11. Please add additional discussion of the direct release and the spillover release components at mossy fiber synapses and how it could affect their measurements.

12. On page 32, it would seem that if you did simulations, you would expect an overshoot. Why isn't there an overshoot for brief uncaging?

13. The paper would great benefit from a more complete Ca2+ dose response curve. Because the authors goal is to completely characterize how release is regulated at the cerebellar mossy fiber bouton, it would significantly strengthen the conclusions of the manuscript to provide data on release rates at Ca2+ concentrations under 1 µM and higher than 50 µM in the dose response curve. We recognize that these experiments may not be completely feasible, but the issue should be openly discussed in the manuscript.
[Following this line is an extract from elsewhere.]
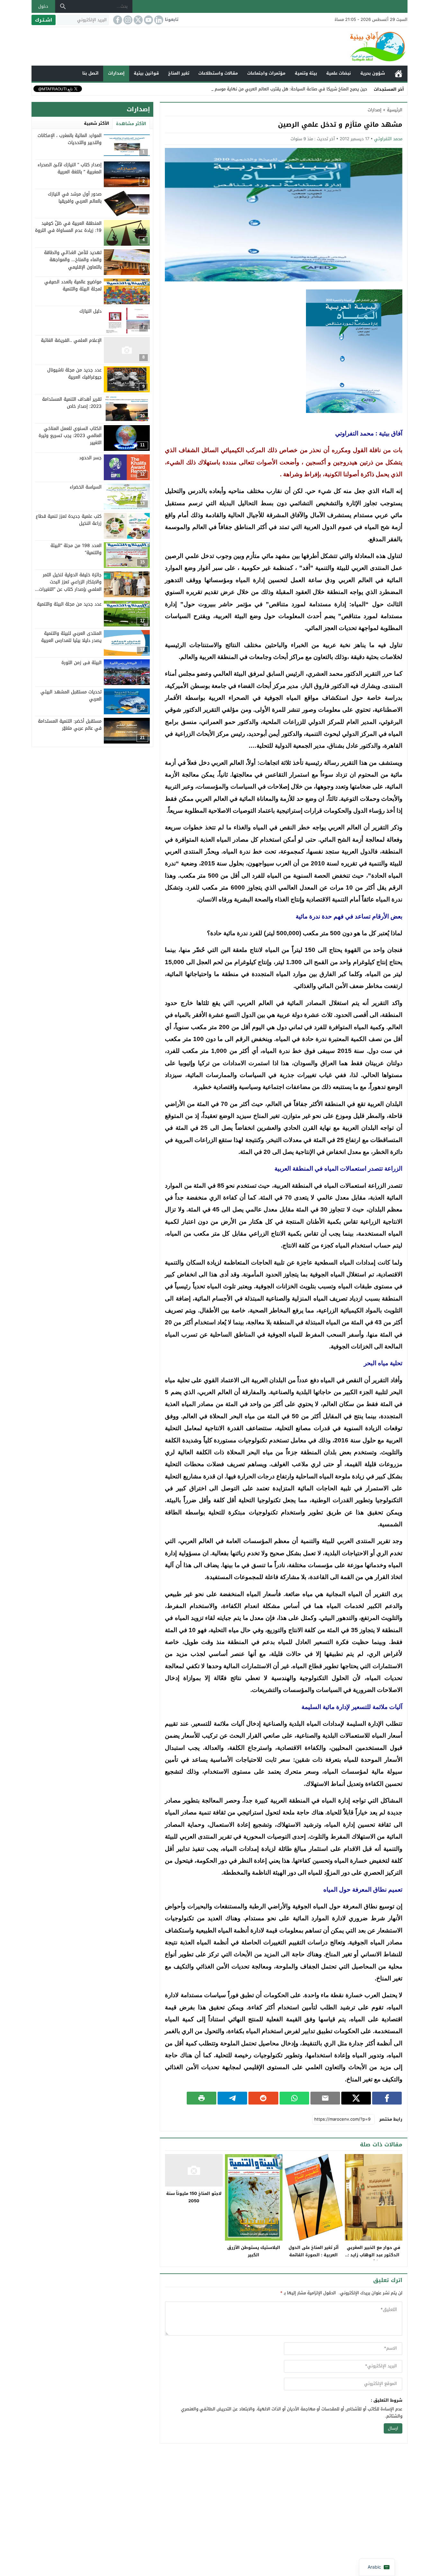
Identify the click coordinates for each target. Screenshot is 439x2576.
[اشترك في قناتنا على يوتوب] (148, 19)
The authors demonstrate that the release machinery is not saturated up to 50 µM Ca2+. It would be ideal to determine if the release machinery can be saturated.
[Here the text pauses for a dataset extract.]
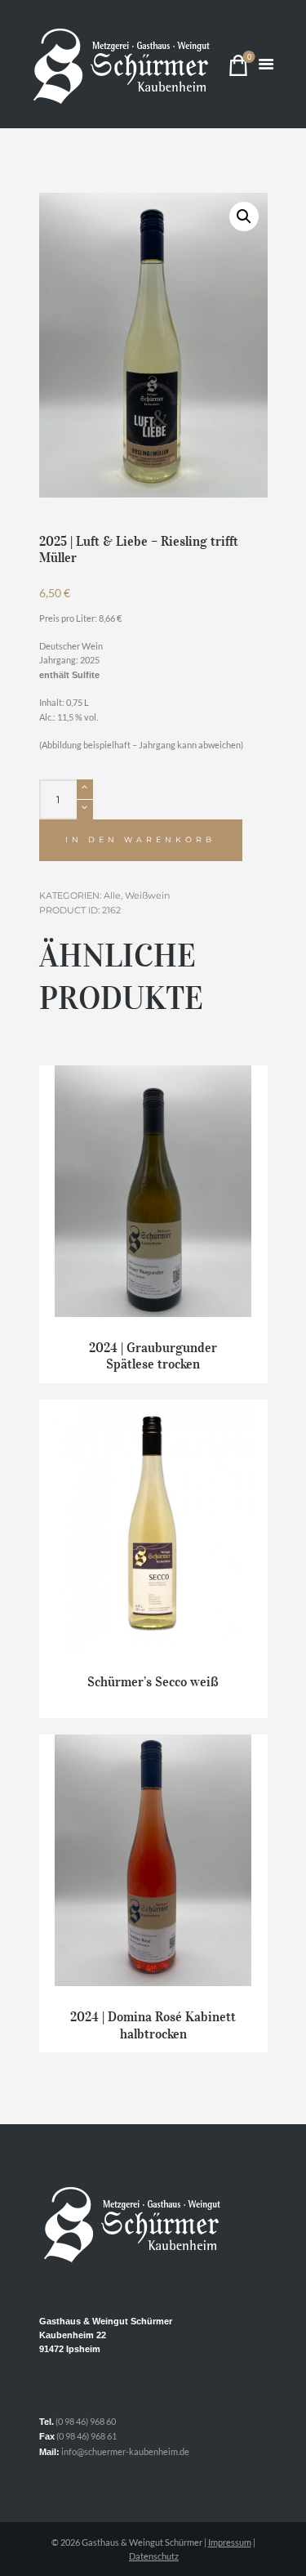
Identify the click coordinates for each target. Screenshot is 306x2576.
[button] (244, 216)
[Editors' note: further revisions were suggested prior to acceptance, as described below.]

Thank you for resubmitting your work entitled "Calcium dependence of neurotransmitter release at a high fidelity synapse" for further consideration by eLife. Your revised article has been evaluated by Gary Westbrook (Senior Editor) . The manuscript has been improved but there are some remaining issues that need to be addressed, as outlined below:

As you will see the authors are pleased with the quality and rigor of the experiments. However, we really want you to address the issue raised by Reviewer 1 concerning the intellectual and experimental background that are critical to the eventual standing of this work.Reviewer #1:

This is an impressive paper. Its great strength is that it addresses an important question so carefully and thoroughly that it makes a substantial contribution to the field.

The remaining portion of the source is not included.